--- Start Data ---
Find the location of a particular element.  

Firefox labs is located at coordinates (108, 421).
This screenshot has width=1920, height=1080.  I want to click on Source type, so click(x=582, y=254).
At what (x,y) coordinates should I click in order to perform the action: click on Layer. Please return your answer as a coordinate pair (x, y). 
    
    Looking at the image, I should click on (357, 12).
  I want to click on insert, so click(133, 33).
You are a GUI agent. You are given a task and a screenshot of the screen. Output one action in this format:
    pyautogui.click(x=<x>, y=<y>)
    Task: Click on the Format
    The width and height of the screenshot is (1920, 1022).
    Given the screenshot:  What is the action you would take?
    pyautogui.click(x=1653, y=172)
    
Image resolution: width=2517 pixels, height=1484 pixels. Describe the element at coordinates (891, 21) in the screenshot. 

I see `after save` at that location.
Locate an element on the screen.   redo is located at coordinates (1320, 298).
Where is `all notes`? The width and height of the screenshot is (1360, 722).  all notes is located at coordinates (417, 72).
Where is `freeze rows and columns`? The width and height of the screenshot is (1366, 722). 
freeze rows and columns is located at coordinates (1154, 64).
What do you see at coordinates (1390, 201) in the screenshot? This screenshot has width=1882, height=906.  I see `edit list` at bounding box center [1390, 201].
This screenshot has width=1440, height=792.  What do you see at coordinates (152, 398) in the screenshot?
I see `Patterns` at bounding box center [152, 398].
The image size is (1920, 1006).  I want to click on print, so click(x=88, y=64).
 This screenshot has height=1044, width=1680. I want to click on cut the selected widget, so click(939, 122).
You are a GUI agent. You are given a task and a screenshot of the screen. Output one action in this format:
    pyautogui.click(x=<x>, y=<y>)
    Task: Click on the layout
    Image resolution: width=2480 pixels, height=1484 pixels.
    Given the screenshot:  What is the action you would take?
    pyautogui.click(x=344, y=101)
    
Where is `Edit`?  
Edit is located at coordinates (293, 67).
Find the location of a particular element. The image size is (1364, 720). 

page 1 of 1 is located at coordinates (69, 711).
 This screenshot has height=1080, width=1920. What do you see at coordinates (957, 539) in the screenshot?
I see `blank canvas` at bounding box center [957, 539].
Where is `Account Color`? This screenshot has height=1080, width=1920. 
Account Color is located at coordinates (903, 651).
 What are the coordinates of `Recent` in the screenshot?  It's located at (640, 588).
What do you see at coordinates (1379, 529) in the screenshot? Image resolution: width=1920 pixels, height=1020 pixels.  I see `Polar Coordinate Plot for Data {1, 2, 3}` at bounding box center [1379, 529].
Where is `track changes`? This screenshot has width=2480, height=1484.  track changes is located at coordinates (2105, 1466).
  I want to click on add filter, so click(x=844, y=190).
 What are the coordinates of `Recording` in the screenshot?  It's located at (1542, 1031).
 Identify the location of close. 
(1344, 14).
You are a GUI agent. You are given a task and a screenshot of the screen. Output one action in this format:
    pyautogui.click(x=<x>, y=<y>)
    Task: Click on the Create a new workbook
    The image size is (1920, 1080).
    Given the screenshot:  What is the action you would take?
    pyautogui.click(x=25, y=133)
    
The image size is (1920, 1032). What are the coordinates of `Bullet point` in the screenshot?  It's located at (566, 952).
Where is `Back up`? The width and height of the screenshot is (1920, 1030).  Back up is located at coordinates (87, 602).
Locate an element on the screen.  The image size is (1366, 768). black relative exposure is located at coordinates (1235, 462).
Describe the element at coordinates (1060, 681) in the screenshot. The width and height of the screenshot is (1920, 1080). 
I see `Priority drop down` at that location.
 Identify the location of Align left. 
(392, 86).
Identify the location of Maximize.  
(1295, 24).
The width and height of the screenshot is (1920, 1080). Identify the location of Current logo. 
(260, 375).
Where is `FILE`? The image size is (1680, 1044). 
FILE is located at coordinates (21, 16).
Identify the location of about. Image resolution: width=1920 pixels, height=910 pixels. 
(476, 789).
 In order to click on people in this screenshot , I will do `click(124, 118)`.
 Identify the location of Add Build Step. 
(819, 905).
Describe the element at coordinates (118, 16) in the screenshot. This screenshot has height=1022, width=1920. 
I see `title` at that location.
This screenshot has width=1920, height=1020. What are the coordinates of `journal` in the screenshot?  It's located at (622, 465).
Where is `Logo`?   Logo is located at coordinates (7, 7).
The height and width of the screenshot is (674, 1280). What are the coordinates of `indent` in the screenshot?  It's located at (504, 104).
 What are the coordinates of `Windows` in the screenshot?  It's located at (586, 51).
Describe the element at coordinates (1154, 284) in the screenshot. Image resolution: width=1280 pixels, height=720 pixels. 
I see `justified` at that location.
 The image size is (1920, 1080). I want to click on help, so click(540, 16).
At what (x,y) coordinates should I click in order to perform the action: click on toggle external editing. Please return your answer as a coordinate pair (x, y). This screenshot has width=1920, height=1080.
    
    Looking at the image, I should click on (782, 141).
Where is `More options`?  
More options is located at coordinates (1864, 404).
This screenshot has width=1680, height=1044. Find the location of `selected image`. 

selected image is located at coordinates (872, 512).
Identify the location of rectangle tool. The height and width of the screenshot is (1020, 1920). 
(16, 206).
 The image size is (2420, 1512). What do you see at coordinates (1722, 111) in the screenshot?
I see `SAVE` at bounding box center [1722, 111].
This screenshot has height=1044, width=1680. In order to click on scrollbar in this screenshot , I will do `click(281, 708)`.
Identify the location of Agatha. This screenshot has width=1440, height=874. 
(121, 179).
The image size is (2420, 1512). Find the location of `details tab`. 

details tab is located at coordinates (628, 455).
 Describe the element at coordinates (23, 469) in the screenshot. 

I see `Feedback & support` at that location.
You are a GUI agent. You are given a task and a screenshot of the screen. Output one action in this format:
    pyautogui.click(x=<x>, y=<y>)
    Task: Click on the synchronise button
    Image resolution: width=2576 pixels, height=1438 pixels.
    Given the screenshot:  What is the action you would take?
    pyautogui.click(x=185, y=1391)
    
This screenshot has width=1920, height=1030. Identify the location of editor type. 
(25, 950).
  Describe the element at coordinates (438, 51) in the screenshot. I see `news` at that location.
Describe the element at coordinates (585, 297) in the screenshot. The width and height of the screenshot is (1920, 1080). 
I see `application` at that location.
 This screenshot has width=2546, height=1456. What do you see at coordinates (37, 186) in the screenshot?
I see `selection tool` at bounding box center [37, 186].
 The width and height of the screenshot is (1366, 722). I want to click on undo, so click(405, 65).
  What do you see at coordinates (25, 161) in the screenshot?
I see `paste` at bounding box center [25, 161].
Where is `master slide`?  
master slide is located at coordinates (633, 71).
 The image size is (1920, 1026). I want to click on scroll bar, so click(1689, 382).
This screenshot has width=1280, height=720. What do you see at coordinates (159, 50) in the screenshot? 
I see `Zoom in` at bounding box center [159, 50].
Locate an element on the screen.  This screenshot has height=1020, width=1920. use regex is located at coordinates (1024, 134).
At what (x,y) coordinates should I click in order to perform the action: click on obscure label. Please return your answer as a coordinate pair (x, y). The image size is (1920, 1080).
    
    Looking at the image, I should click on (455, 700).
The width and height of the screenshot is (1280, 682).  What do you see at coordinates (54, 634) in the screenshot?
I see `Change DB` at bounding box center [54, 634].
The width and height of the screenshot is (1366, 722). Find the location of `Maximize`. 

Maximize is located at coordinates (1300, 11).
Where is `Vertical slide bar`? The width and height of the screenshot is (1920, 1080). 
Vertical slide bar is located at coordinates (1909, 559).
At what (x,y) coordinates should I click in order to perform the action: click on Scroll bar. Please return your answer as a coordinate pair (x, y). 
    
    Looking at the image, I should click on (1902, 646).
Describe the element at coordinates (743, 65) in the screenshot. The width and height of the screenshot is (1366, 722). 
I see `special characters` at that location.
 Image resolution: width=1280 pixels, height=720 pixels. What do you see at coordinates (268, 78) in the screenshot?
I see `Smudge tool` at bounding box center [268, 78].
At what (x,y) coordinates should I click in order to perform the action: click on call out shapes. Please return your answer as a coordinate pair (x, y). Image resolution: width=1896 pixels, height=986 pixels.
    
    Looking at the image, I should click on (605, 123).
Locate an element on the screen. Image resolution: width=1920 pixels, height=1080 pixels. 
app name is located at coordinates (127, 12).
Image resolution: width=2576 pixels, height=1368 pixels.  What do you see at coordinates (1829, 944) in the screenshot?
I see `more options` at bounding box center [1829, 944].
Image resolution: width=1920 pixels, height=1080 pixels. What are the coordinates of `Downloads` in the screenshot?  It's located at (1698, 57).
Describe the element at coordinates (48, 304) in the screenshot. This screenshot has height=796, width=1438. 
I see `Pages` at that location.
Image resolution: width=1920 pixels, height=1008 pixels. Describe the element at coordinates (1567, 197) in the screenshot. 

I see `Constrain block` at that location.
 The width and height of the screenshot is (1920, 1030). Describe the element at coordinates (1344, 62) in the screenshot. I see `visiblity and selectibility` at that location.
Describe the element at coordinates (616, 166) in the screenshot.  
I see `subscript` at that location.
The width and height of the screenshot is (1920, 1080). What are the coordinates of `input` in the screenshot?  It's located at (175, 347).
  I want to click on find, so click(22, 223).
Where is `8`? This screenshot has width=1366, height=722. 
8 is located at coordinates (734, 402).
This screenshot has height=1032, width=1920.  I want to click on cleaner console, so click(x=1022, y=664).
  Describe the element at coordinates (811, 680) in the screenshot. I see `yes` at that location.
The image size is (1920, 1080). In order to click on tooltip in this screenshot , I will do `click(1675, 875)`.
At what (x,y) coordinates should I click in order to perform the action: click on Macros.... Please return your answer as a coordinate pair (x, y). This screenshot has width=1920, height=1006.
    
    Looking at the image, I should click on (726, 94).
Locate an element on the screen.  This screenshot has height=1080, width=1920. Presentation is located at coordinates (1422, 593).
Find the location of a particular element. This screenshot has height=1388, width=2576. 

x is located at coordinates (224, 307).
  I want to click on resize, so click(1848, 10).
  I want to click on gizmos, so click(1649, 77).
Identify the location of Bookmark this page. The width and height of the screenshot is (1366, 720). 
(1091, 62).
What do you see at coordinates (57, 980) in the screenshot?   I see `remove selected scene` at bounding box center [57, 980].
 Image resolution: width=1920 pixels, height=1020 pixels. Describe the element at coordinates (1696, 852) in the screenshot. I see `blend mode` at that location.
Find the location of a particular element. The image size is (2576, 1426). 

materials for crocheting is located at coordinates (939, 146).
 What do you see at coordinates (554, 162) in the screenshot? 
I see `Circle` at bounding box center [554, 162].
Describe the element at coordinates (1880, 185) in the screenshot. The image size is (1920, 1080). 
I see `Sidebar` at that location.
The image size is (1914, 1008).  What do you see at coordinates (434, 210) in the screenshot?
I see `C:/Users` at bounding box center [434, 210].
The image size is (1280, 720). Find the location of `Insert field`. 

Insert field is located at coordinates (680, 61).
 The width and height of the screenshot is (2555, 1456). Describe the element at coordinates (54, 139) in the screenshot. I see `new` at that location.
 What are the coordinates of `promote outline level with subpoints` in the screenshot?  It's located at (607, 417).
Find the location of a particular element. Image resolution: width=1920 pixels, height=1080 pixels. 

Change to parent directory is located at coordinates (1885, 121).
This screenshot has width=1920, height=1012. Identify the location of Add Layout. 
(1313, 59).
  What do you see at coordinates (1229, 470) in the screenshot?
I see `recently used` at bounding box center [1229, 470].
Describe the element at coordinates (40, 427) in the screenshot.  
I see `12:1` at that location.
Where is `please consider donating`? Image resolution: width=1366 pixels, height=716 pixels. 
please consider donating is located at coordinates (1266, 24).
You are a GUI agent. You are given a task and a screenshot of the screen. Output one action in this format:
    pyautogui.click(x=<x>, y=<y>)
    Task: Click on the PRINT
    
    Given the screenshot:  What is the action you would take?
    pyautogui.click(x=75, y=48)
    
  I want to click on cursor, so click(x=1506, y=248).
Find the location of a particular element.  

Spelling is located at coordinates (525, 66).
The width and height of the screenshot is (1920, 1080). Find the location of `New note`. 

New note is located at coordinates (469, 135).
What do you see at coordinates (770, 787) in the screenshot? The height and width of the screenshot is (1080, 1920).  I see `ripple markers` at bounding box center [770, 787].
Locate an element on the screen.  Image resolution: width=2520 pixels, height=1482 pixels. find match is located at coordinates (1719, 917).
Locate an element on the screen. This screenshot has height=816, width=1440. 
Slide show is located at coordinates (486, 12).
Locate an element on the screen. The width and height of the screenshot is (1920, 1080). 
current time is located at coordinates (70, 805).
--- End Data ---
◆ **To do**: Reproduce the material word for word, from the line with "y). This screenshot has width=1920, height=1080." to the line with "More options is", including both of those lines.

◆ **Result of this task**:
At what (x,y) coordinates should I click in order to perform the action: click on toggle external editing. Please return your answer as a coordinate pair (x, y). This screenshot has width=1920, height=1080.
    
    Looking at the image, I should click on (782, 141).
Where is `More options`?  
More options is located at coordinates (1864, 404).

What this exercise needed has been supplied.